Das «Liechtensteiner Volksblatt» zitiert in der Ausgabe vom 4. Juli Dr. Wilfried Marxer mit der Aussage, der Umgang mit der «Causa Frick» könne das Selbstbewusstsein des Landtages oder der Landtagsabgeordneten stärken.
Dieser Aussage möchte ich vehement widersprechen. Natürlich ist Selbstbewusstsein ein subjektives Gefühl. Ich kenne etliche Zeitgenossen mit einem unerschütterlichen Selbstbewusstsein, ohne dass diesem eine entsprechende Persönlichkeit oder Leistung zugrunde läge.
Und eben auch im Umgang des Landtags mit der «Berateraffäre» sehe ich keinen Grund für ein gestärktes Selbstbewusstsein. Erstens achtet der Landtag seine eigenen Institutionen gering. Sonst könnte er nicht eine angeblich so wichtige Kommission wie die Geschäftsprüfungskommission stellvertretenden Abgeordneten überlassen.
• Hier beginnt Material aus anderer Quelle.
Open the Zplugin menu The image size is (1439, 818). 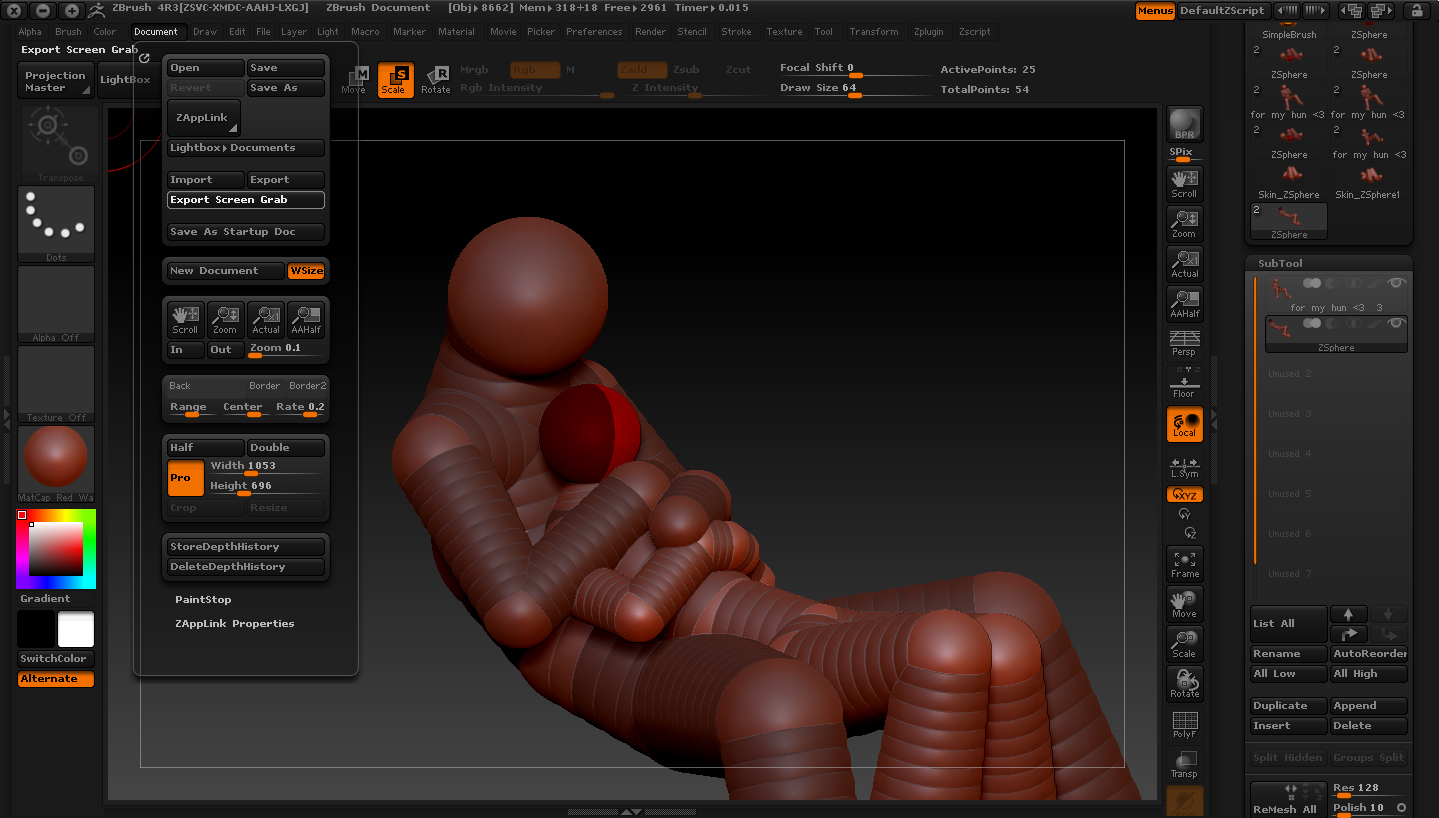(928, 32)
Zweitens ist der Landtag, vertreten durch seine GPK, nicht in der Lage, geheime oder in nicht öffentlichen Sitzungen überlassene Dokumente für sich zu behalten. Überlässt man ihm geheime Dokumente ungeschwärzt, kann man sie anderntags in der Zeitung lesen. Drittens hat der Landtag im siebenstündigen Gemetzel vom 2. Juli weder Kinderstube noch (Herzens-)Bildung erkennen lassen. Sonst hätte er sich in einer nicht öffentlichen Sitzung die offenen Fragen beantworten lassen und seine Meinungen dazu geäussert. Um dann in einer sachlichen Zusammenfassung die Öffentlichkeit über die Fakten zu informieren, die zur Annahme des Misstrauensantrags geführt haben.
Damit ein Abgeordneter oder der Landtag als Institution mit einem gestärkten Selbstbewusstsein aus dieser Causa herausfinden kann, muss er nach meinem Empfinden gar viele Fakten ausblenden.